The findings: “Many faculty may wonder whether the ability to self-generate text will go the way of the slide rule—becoming a quaint relic of the past. Historically, a reason for teaching engineering writing is to prepare our future engineering workforce to communicate their ideas with each other, to users, and to the public. Most faculty hope that our students would pursue meaningful and high-impact positions in industries that are at the forefront of technology. If our undergraduate and graduate students are to work in transformative areas, we need to arm them with the ability to communicate the value of novel ideas in the face of dominant narratives and pre-existing knowledge…This guest editorial is framed around two propositions regarding why we still need to teach engineering writing: First, to teach students to write is to teach them to think; and second, AI is a tool and not a replacement for teaching writing.”

How do engineering faculty view professional skills as part of the curriculum?

The paper: Understanding professional skills in engineering education: A phenomenographic study of faculty conceptions. By Beagon and Bowe.

The findings: “For engineering programs to address the needs of society, graduates must have the skills to tackle future challenges. Transformation will only be successful if faculty fully engage in all curriculum design aspects; however, little is known about how faculty view professional skills. This understanding is critical if we wish to support and encourage their participation in the transformation effort…Faculty revealed their conceptions of professional skills in six ways: communication skills, technical skills, enabling skills, a combination of skills, interpersonal behaviors, and acting professionally.
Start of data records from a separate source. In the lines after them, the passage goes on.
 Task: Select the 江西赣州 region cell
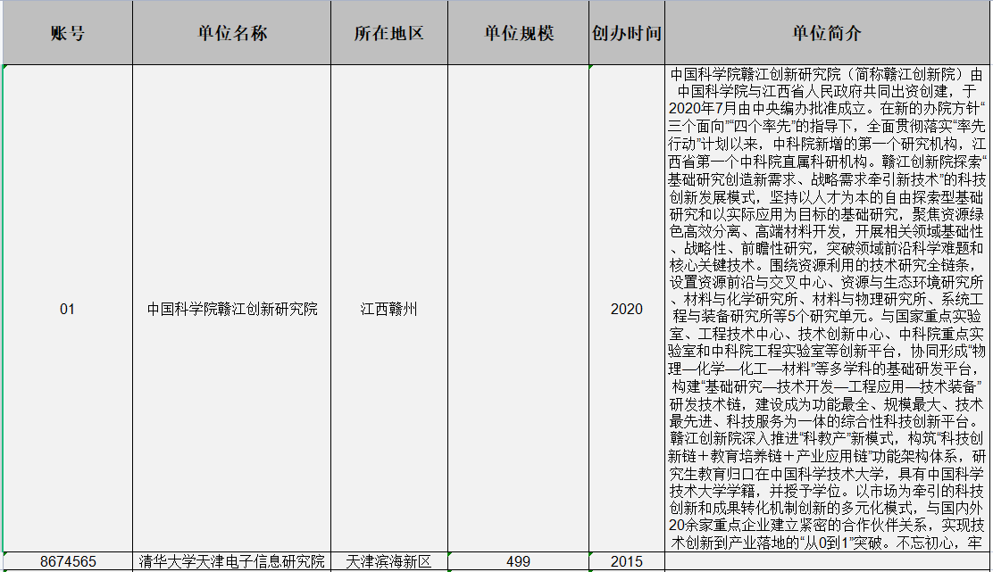pos(388,310)
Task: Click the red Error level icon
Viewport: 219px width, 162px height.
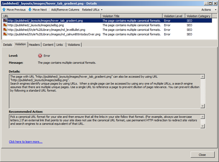Action: 40,56
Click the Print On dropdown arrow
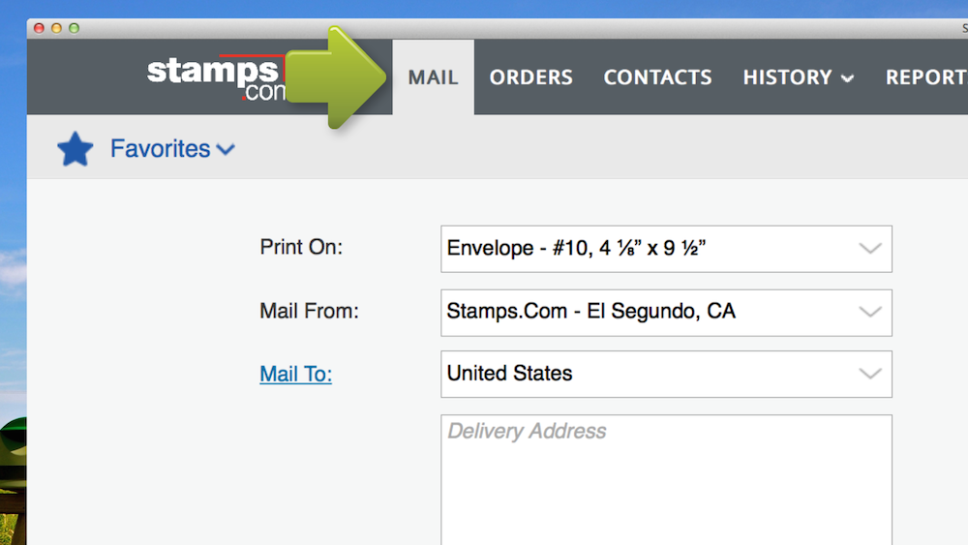The width and height of the screenshot is (968, 545). click(x=870, y=249)
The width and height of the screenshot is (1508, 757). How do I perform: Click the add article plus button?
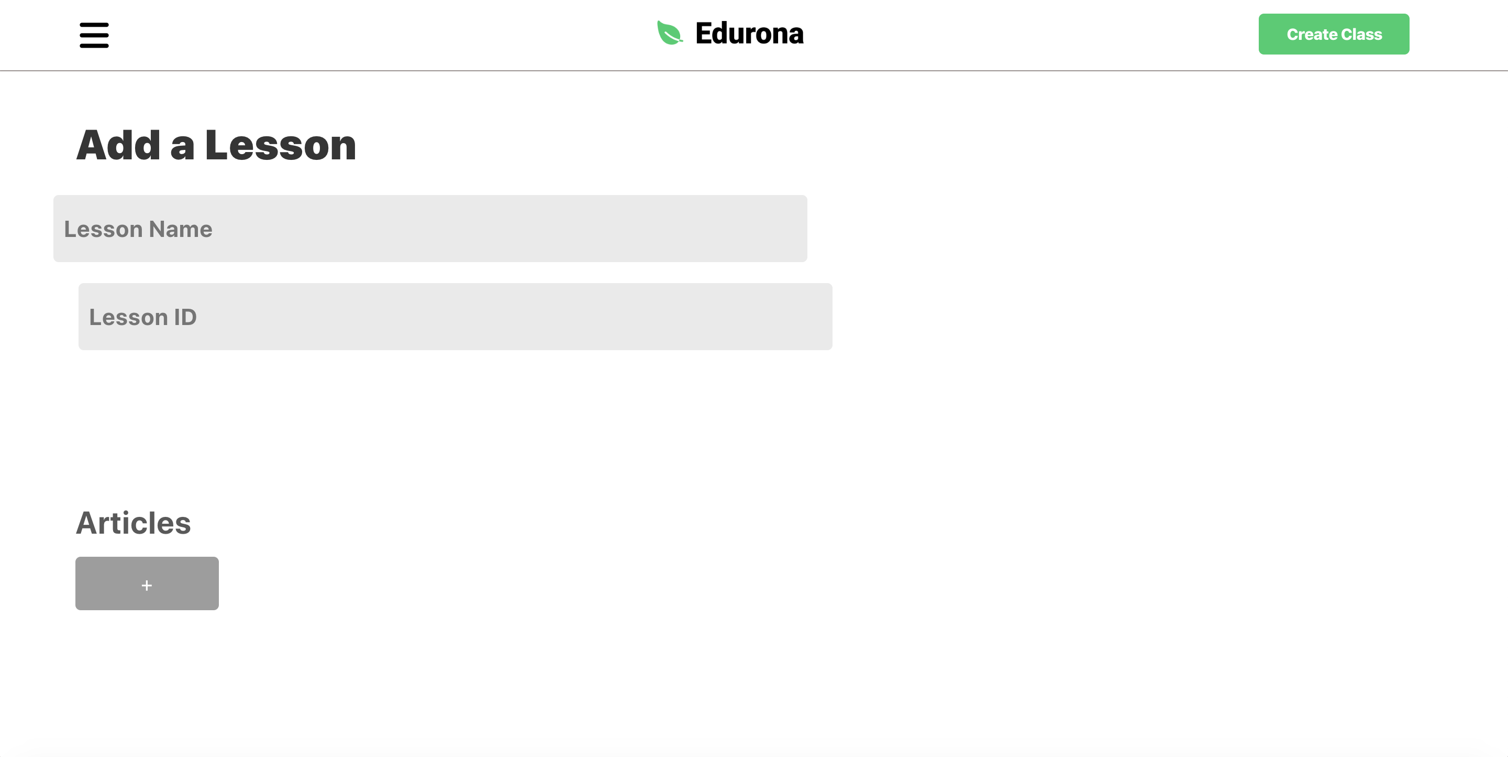(147, 584)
Findings revealed a tension between technical and nontechnical skills. The study highlights that engineering education must focus on behaviors and interactions between people rather than technical skills alone.”

Should we use Zoom to proctor exams?

The paper: Students’ technological ambivalence toward online proctoring and the need for responsible use of educational technologies. By Johri and Hingle.

The findings: “We present a framework of how a technological shift of existing practice triggered ambivalence that manifested itself as a sustained negative outlook among students regarding the use of video-based monitoring (VbM), as well as their institution and instructors. Students accepted the inevitability of the technology but were unconvinced that the benefits of VbM outweighed its risks.”